AI Week In Review 24.05.25
Microsoft Build puts Copilot everywhere, Phi-3, Phi Silica, Copilot + PC, Copilot Studio, Github Copilot extensions, Cohere Aya 23, Smaug Llama 3 70B, Google's AI Overviews goes rogue, BiomedParse.
AI Tech and Product Releases
Microsoft announced a slew of new AI products and features at their Build ‘24, as we covered in “Microsoft Builds the AI Platform Shift.” It’s all about putting AI across their product lines, branding it Copilot. New releases and updates include:
The new Copilot + PC, implemented as their new Surface, with Recall, a feature that uses AI to help you find things on your PC
New Phi-3 models, including multimodal Phi-3 vision and 14B Phi-3 medium.

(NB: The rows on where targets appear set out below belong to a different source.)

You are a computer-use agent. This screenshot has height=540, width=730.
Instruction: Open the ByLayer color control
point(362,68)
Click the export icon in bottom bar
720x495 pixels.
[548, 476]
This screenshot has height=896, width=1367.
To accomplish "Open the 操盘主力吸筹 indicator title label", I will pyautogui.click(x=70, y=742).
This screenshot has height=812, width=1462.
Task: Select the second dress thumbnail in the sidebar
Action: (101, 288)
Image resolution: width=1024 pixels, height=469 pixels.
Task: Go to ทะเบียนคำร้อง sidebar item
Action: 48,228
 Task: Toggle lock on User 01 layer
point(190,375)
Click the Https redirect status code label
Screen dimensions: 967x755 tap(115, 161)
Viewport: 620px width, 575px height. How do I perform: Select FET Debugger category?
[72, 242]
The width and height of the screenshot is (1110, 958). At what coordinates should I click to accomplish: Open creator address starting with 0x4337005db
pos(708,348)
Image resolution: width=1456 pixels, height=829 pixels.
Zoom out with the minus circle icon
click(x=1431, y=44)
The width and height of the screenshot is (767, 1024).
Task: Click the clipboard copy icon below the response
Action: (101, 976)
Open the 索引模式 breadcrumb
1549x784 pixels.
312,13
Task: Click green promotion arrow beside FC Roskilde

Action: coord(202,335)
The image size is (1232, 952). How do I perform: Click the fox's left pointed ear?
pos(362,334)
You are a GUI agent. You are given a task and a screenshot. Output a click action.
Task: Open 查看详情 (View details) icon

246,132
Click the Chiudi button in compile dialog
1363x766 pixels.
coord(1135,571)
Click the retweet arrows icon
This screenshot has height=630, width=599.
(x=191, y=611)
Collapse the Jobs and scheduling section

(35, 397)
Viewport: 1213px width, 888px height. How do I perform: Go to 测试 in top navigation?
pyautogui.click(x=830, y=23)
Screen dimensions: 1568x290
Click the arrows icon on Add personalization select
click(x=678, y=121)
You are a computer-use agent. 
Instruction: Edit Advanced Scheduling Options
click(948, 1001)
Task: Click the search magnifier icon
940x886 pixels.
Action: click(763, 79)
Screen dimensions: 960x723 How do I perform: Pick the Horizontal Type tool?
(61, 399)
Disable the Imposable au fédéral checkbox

Phi Silica, a small LLM designed to run on Neural Processing Units (NPUs).
Copilot for Windows gets access to GPT-4o and will become an app.
GitHub Copilot gets extensions; Copilot Studio will support customized Copilots; AI developers get a better Azure AI Studio to build AI apps with.
Microsoft also partnered with Khan Academy to offer Khanmigo, an AI teaching assistant, for free to all US K-12 teachers.
Cohere released Aya 23, a family of multi-lingual language models with open weights, supporting 23 different languages. The models come in 8B and 35B sizes. Cohere touts Aya 23 for bringing “state-of-the-art language modeling capabilities to nearly 1/2 the world's population.”
Abacus AI released Smaug-Llama-3-70B-Instruct, an open-source conversational AI model that rivals GPT-4 Turbo on MT-Bench (9.2) and is currently the top open source model on Arena-Hard.
Leonardo AI has released Image Gen V2 and made Character Reference generally available, claiming Image Gen V2 has a new, simpler interface with a cleaner UI.
Amazon’s is giving Alexa a big AI upgrade, and it could require a new subscription. Amazon will launch its “more conversational” version of Alexa later this year, but is already testing elements of the upgraded Alexa in preview.
Google’s new AI Overviews rolled out in the past week, but the new feature has been producing hallucinations and bad results and is causing a huge backlash online. Google keeps managing to shoot itself in the foot, suggesting eating rocks in a diet, not finding African nations starting with “K” (it’s Kenya), touting health benefits of running with scissors, etc.
Google’s response is to both minimize it and say they are ‘taking swift action’ to fix it:
“Many of the examples we’ve seen have been uncommon queries, and we’ve also seen examples that were doctored or that we couldn’t reproduce.”
Peter Yang on X identifies Google’s use of Reddit as one source of the confusion. It seems that Gemini lacks a sarcasm or humor detector for some of its information. Maybe, we shouldn’t define ‘intelligence’ based on Reddit comments?
A contrarian take from Greg Speicher is that Google will benefit and improve this feature, and maintain their moat in search.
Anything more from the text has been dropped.